Transaction fees represent another important difference between CEXes and DEXes. Centralized exchanges are often a costly endeavour, as trades are regulated by central authorities. Making exchanges for large amounts can accumulate significant fees, making such exchanges less accessible for all. On the other hand, DEXes stand out with low transaction fees thanks to their reliance on self-executing, code-based algorithms.
When comparing CEX vs DEX in their current forms, user experience is also of great importance. Centralized exchanges certainly hold an advantage over DEXes in terms of convenience. They provide investors and traders with a user-friendly crypto trading solution, which in most cases is easy to understand even for beginners. Decentralized exchanges are still in their nascent phase and come with extra levels of complexity.
For instance, in order to participate in the exchange, users must connect a digital wallet like MetaMask to the platform. On a CEX, it’s enough to have an account to track your account balance and trade via apps and websites.

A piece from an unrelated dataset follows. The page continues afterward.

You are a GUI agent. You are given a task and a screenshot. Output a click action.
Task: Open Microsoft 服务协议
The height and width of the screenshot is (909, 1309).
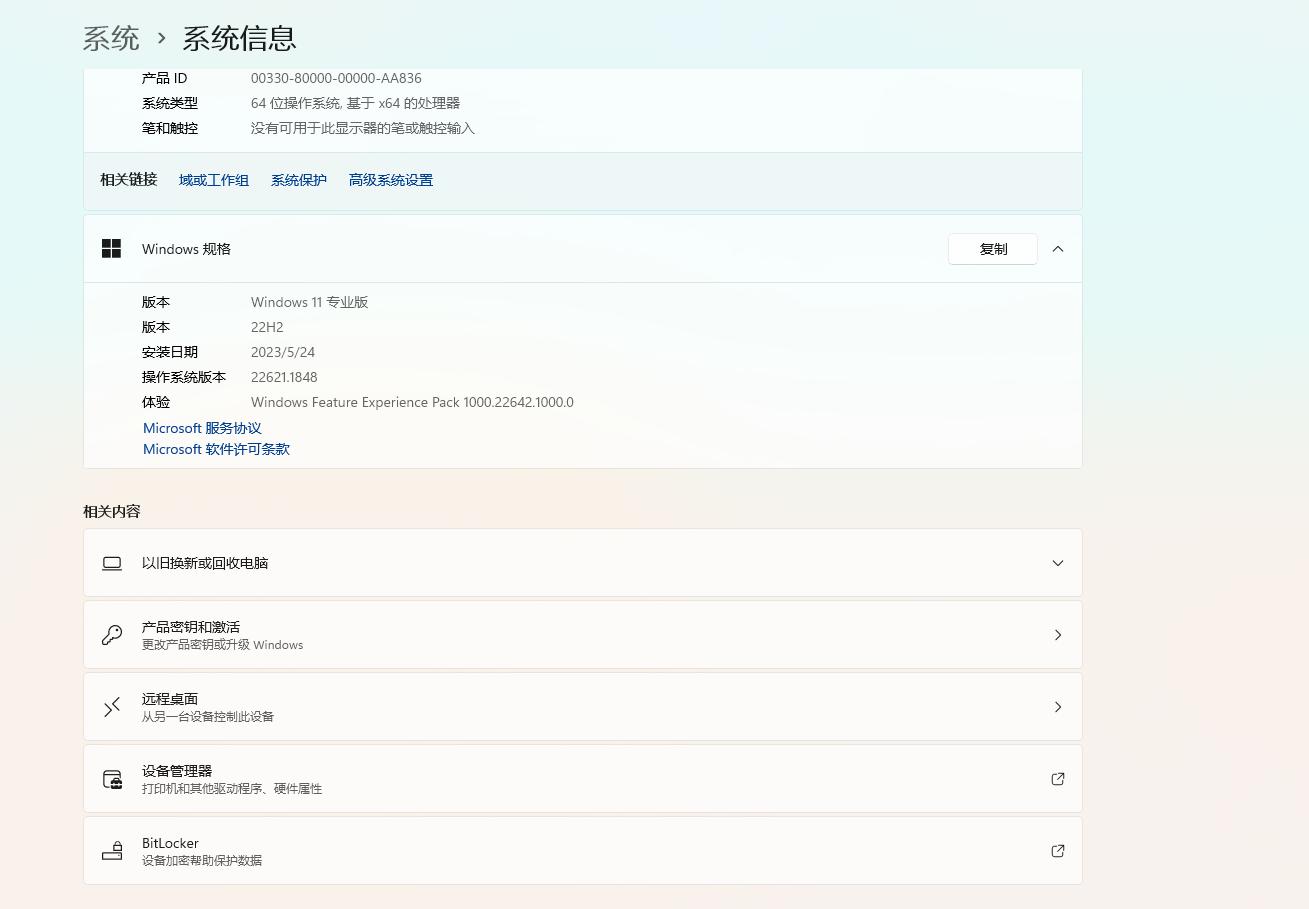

By conducting a CEX vs DEX comparison, we’ve come to the conclusion – that both centralized and decentralized exchanges offer certain benefits, but also come with their own challenges and concerns. For crypto exchanges to evolve to meet the expectations of the blockchain community, perhaps a creative merge between the two types of exchanges needs to emerge. As crypto trading becomes more popular, one thing is certain – we’re still to witness innovation and progress in both centralized and decentralized exchanges.